All academic aspirations aside, ITC 2010 was also a powerful community event. Unlike most academic conferences I've been to and it is precisely in this sense that the event held much promise insofar as it demonstrated that personal and collective interiority and consciousness-raising practices matter greatly in our lives and in our theorizing and that the health, vitality and creative capacity of the we-space also matters greatly!
Overall, the event modeled well to non-integral scholar-practitioners the richer lifeworld possibilities that emerge when critical intellect is tempered with integral processes, consciousness and love.
Already looking forward to the next ITC!
(Olen is an Associate Professor in the Business Department of Laval University)
Vanessa Fisher
I feel very blessed to have been able to attend and present at the second biennial Integral theory conference this year. My experience was that a very palpable evolution had occurred since the inaugural conference two years ago. The sense of community was much stronger and, for me, it felt very much like a family reunion with all of my favorite people! The quality of the presentations I saw also far surpassed anything I’d seen in 2008. I’m very inspired by the depth, intelligence and rigor that rising scholars are invoking to analyze, critique and build on the integral model, in the spirit of making it an even more robust and open map for the future. I have a lot of excitement about the possibilities for integral’s emerging entrance into the academic world.
(Vanessa is one of the leading voices in the emerging field of integral gender studies)
Trevor Malkinson
I have two sets of reflections on my time at the 2nd Integral Theory Conference. The first is that integral theory, and the AQAL model, are rapidly transforming. From a philosophical point of view, any good theory/model should be constantly shuttling back and forth between the theory and the empirical, between the existing model and new data/experience that questions the current validity/accurateness of that model. This process is alive and well in the integral community. People are adding parts, collapsing others, critiquing sections, and complexifying others. There’s a lot of dynamic and generative work being done in the ever-broadening global community of scholar-practitioners, and it tells me that integral theory is currently a healthy and evolving body of knowledge.

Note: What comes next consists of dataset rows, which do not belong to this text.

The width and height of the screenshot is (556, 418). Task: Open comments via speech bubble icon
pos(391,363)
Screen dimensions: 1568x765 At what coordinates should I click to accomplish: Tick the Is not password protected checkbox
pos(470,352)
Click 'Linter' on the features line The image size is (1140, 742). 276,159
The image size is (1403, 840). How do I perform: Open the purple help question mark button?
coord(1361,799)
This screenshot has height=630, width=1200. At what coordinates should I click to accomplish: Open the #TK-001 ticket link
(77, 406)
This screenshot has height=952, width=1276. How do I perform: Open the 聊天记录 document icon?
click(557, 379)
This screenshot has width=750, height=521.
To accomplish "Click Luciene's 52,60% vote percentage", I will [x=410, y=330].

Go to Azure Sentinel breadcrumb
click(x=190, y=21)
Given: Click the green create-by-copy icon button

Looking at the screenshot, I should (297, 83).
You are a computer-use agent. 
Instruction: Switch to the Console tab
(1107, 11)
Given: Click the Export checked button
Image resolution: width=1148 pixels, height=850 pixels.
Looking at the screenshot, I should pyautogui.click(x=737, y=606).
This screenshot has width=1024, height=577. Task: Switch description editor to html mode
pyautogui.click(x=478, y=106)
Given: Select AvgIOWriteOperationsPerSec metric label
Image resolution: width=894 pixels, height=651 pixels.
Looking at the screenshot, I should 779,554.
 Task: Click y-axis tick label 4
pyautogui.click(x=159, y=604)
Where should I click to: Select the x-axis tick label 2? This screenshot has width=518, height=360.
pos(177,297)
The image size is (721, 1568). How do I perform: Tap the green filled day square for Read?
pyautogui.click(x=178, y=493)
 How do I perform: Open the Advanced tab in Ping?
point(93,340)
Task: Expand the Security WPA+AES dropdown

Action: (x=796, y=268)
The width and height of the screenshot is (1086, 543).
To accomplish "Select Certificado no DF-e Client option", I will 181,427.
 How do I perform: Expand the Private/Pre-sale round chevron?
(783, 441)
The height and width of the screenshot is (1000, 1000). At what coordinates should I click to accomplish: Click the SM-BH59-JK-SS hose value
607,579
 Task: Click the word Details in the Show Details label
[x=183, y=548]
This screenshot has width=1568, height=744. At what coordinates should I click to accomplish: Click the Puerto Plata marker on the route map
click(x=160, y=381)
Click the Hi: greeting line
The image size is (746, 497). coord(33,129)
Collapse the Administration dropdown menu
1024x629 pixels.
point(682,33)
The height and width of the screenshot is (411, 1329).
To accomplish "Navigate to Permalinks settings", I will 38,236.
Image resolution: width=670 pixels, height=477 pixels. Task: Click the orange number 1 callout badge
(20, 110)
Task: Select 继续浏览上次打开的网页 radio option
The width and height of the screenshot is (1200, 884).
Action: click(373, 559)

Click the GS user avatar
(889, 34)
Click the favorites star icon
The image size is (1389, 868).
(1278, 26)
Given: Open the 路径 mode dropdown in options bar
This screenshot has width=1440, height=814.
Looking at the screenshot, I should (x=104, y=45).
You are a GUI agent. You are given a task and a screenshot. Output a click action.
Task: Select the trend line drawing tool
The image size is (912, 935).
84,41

The other was a small moment I’d like to share. It happened at the end of a two-hour panel discussion on meta-theory in the final slot of the conference, a session that was very fertile for me personally (I madly scribbled out pages of notes). At the end of a complex and ‘heady’ session, the panel moderator Tom Murray asked for a few moments of silence for us to be together as a group. A strong field entered the room quickly and we all sat in what I experienced as a very present field of communion. I thought this was a perfect and heartening micro example of a group of folks that are growing both cognitively and spiritually at the same time. I experienced several other moments of a similar nature. Growth seems to be happening in heart, head and body, which sounds kinda like what this whole integrative endeavor was meant to enact in the first place. My heart sung out during this experience. I could almost smell the Kingdom.